JasonKessler / scattertext

Beautiful visualizations of how language differs among document types.
Apache License 2.0
2.23k stars 287 forks source link

Labeling Issue during visualization of Scaled F-Score #128

Closed fatihbozdag closed 1 year ago

fatihbozdag commented 1 year ago

Greetings all,

I've applied scaled F-Scroe for terms associations, however, output shows 'Top NONE' rather than the actual name of the category. Yet, no issue with 'not category' with f-scaled or visualization through dispersion and frequency.

def create_corpus(df, category_col, text_col, nlp):
    return (
        st.CorpusFromPandas(df, category_col=category_col, text_col=text_col, nlp=nlp)
        .build()
        .remove_terms(_stop_words.ENGLISH_STOP_WORDS, ignore_absences=True)
        .get_unigram_corpus()
        .compact(st.AssociationCompactor(2000))
    )

corpus = create_corpus(documents, 'Topic', 'text_field', nlp)

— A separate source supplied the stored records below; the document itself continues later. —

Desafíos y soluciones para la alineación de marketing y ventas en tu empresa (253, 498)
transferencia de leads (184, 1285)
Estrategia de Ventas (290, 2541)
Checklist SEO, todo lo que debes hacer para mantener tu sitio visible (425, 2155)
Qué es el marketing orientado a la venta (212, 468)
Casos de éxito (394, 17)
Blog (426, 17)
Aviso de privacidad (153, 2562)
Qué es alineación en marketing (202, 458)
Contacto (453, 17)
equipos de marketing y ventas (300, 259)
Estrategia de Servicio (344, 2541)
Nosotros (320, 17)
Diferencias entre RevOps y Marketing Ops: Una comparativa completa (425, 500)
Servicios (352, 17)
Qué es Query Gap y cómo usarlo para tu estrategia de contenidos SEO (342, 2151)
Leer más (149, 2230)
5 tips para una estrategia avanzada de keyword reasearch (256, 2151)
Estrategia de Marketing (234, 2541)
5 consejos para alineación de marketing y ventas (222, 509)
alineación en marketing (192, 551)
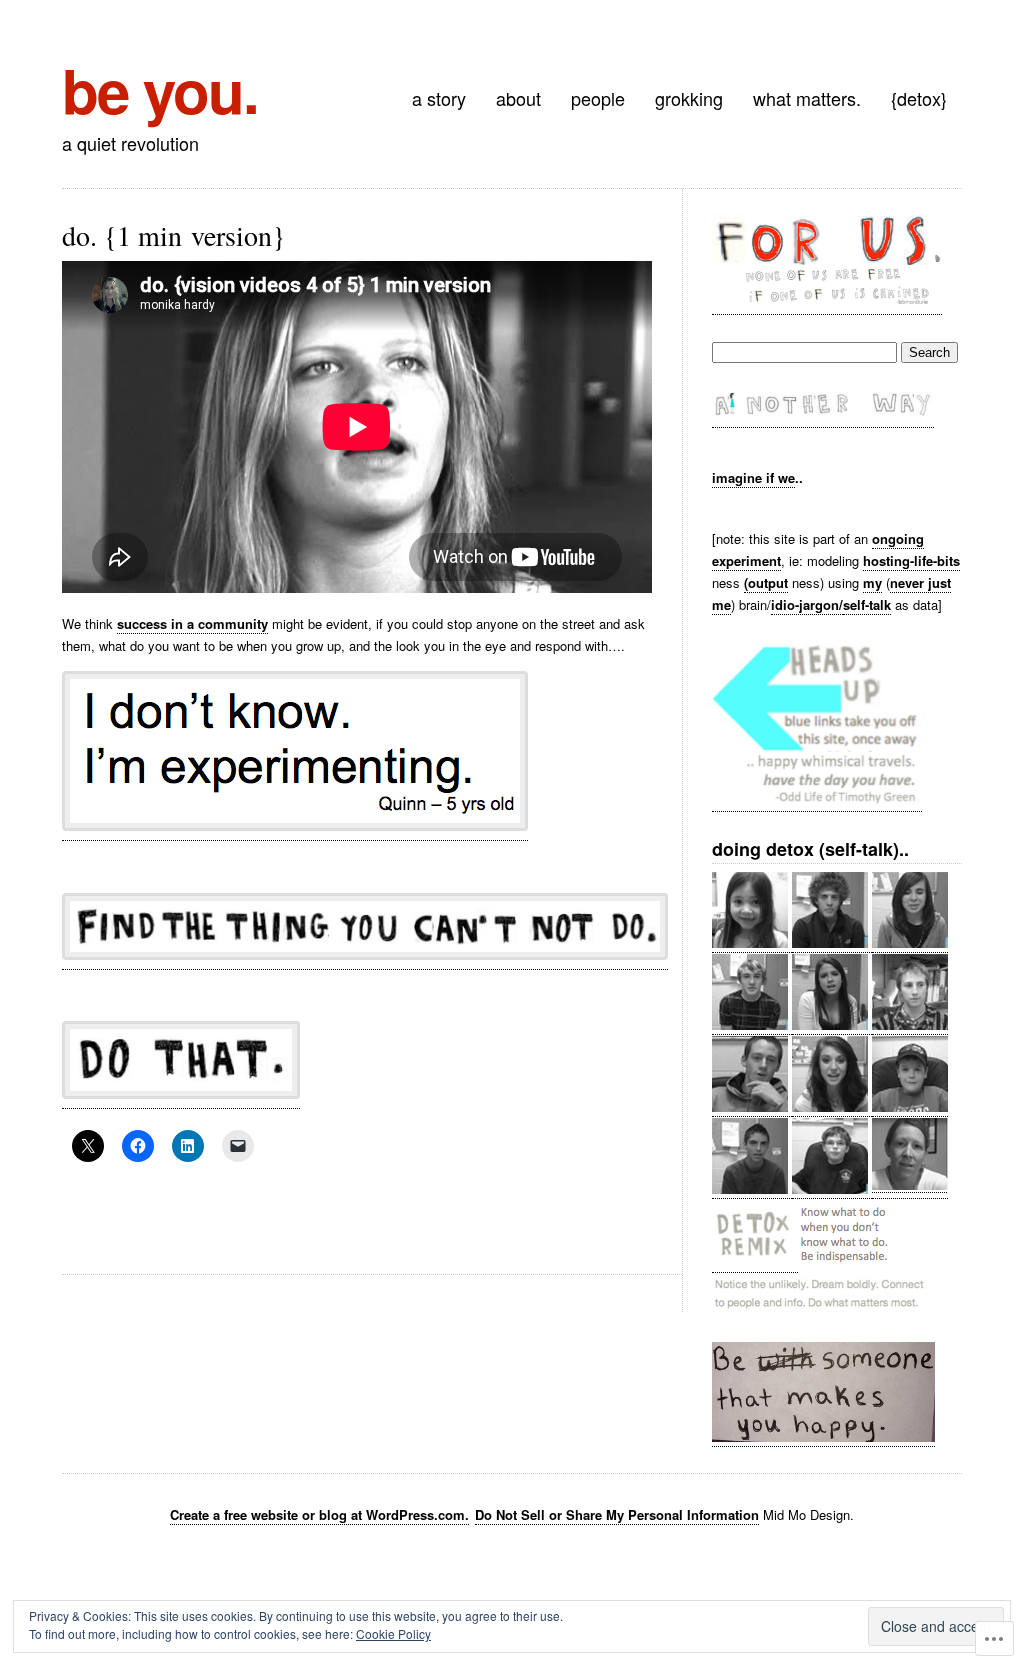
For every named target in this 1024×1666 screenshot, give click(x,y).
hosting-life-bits (911, 560)
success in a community (192, 623)
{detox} (919, 98)
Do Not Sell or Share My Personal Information (617, 1514)
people (598, 98)
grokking (689, 98)
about (518, 98)
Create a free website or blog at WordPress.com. (319, 1514)
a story (439, 98)
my (872, 582)
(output (766, 582)
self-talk (867, 604)
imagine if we (753, 477)
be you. (160, 89)
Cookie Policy (393, 1633)
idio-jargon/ (807, 604)
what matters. (807, 98)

dispersion = st.Dispersion(corpus)

dispersion_df = dispersion.get_df()

html = st.produce_scattertext_explorer(corpus,
...          category='Common_Topic',
...          category_name='Common Topic Terms',
...          not_category_name='Other Topics',
...          width_in_pixels=1000,
...          metadata=documents['Native_Language'],
             jitter=0.1,
             minimum_term_frequency=5,
             transform=st.Scalers.percentile)
open("EFL_Learners_Visualization.html", 'wb').write(html.encode('utf-8'))
Screenshot 2023-04-21 at 02 58 03

Here the labeling is correct on upper right saying Common Topic Terms, However;

from scipy.stats import hmean
term_freq_df = corpus.get_unigram_corpus().get_term_freq_df()[['Common_Topic freq', 'Other_Topics freq']]
term_freq_df = term_freq_df[term_freq_df.sum(axis=1) > 0]
term_freq_df['pos_precision'] = (term_freq_df['Common_Topic freq'] * 1. /
                                 (term_freq_df['Common_Topic freq'] + term_freq_df['Other_Topics freq']))
term_freq_df['pos_freq_pct'] = (term_freq_df['Common_Topic freq'] * 1.
                                / term_freq_df['Common_Topic freq'].sum())
term_freq_df['pos_hmean'] = (term_freq_df
                             .apply(lambda x: (hmean([x['pos_precision'], x['pos_freq_pct']])
                                               if x['pos_precision'] > 0 and x['pos_freq_pct'] > 0
                                               else 0), axis=1))
freq = term_freq_df.pos_freq_pct.values
prec = term_freq_df.pos_precision.values
html = st.produce_scattertext_explorer(
    corpus.remove_terms(set(corpus.get_terms()) - set(term_freq_df.index)),
    category='Common_Topic',
    not_category_name='Other_Topics',
    not_categories=['Other_Topics'],

    x_label='Portion of words used in common topic',
    original_x=freq,
    x_coords=(freq - freq.min()) / freq.max(),
    x_axis_values=[int(freq.min() * 1000) / 1000.,
                   int(freq.max() * 1000) / 1000.],

    y_label='Portion of documents containing words that are included in Common Topics',
    original_y=prec,
    y_coords=(prec - prec.min()) / prec.max(),
    y_axis_values=[int(prec.min() * 1000) / 1000.,
                   int((prec.max() / 2.) * 1000) / 1000.,
                   int(prec.max() * 1000) / 1000.],
    scores=term_freq_df.pos_hmean.values,

    sort_by_dist=False,
    show_characteristic=False
)
open("EFL_Learners_Visualization_F_Score.html", 'wb').write(html.encode('utf-8'))
Screenshot 2023-04-21 at 03 03 21

It says 'Top None' in the upper right corner. What is it I am missing or doing wrong?

JasonKessler commented 1 year ago

You need to set category_name = 'Common_topic' in produce_scattertext_explorer

fatihbozdag commented 1 year ago

You need to set category_name = 'Common_topic' in produce_scattertext_explorer

Sorry! How silly I am, I've missed it. I was following the sample code on the page, (here)! I've got it.